Result += Square * XiCoEff;
...
return Result / IntPow;
} else {
const unsigned long IntVal = *(unsigned long *)&X;
const unsigned long Int = (IntVal >> 23) - 127;
if ((long)Int > 0) {
*(unsigned long *)&IntPow = ((((IntVal & 0x007FFFFF) |
0x00800000) >> (23 - Int)) + 127) << 23;
*(unsigned long *)&X = (((IntVal << Int) & 0x007FFFFF)
| 0x3F800000);
X—;
} else
IntPow = 1.0f;
Square = X;
Result = X0CoEff + Square * X1CoEff;
Square *= X; // The 2 last lines are repeated for every coeff.

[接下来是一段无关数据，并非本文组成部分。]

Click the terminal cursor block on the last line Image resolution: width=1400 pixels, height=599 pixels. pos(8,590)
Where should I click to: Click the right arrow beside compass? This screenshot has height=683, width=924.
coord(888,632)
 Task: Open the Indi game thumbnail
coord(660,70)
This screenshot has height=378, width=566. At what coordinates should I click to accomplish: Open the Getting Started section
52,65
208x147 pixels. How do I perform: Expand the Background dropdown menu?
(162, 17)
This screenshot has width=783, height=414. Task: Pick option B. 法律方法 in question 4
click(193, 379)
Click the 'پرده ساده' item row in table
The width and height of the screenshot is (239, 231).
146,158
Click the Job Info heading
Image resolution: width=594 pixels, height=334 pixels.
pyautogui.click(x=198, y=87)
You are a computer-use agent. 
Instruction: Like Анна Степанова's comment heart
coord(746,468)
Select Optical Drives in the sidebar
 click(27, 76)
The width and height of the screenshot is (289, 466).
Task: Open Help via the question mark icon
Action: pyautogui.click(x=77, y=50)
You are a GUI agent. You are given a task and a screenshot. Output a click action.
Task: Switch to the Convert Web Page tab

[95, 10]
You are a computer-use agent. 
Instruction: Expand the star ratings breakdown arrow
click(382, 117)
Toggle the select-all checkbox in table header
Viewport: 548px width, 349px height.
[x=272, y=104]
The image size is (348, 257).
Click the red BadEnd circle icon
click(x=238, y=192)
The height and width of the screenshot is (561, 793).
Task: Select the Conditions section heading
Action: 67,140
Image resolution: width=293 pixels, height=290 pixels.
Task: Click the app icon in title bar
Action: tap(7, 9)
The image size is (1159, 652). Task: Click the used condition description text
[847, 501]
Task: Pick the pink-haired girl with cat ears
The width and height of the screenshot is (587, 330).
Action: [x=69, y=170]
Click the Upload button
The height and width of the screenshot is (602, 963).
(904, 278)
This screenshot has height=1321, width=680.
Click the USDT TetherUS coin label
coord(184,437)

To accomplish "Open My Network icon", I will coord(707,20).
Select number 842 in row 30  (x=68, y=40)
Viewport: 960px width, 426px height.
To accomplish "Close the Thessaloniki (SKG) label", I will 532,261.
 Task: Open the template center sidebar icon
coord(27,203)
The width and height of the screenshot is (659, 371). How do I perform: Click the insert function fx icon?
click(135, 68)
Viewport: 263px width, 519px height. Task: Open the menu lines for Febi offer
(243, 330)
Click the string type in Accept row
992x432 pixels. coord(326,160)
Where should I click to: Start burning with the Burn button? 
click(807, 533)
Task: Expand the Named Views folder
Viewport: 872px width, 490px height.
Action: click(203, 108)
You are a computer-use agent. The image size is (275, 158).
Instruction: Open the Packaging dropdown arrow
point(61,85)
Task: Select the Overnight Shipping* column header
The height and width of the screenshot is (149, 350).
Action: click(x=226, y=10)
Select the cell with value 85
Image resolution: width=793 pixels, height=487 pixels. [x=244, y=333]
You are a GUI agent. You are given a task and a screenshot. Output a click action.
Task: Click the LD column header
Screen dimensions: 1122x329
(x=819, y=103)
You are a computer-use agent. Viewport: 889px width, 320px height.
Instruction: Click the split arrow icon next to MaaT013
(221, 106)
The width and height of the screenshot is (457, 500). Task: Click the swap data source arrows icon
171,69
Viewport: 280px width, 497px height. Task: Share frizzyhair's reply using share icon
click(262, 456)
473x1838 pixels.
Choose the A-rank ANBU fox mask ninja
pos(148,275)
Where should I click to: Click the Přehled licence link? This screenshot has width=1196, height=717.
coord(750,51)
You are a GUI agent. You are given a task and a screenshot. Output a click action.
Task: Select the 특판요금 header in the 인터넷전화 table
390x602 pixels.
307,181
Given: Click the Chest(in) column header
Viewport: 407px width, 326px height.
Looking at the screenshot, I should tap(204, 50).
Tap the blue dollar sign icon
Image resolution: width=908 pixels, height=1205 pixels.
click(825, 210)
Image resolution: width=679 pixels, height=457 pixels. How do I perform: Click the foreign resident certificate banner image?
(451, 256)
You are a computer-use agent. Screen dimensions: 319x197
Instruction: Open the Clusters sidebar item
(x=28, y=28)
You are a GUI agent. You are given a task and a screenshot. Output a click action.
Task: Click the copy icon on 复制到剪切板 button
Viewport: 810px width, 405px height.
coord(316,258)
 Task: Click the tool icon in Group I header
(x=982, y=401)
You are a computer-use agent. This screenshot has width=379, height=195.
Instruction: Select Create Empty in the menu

Result += Square * XiCoEff;
...
return Result * IntPow;
}
}
float log2(float X)
{
float Result, Square;
Result = (float)((*(unsigned long *)&X) >> 23) - 127 + x0CoEff;
*(unsigned long *)&X = (*(unsigned long *)&X & 0x007FFFFF) | 0x3F800000;
Square = X;
Result += Square * XiCoEff;
Square *= X; // The 2 last lines are repeated for every coeff.
...
return Result;
}
问题是我从未真正学过位操作(我认为这是正在发生的事情,如果不是,我仍然从未在编码任务中处理过十六进制)。如果有人可以通过评论或将其翻译成更高级别的c / c ++来理解,那么可能会有所帮助。
本书解释说,与stllib相比,这些函数应该是函数的优化版本,但正如您所看到的那样,代码没有得到很好的评论(这些行复制角色为字符)
答案 0 :(得分:0)
你真的不需要了解他们在做什么。如果你愿意,你可以在C中谷歌bithift运算符,并了解运算符正在做什么,但这可能无法帮助你理解代码。实际上,代码只包含非常棘手的方法来非常快速地执行操作。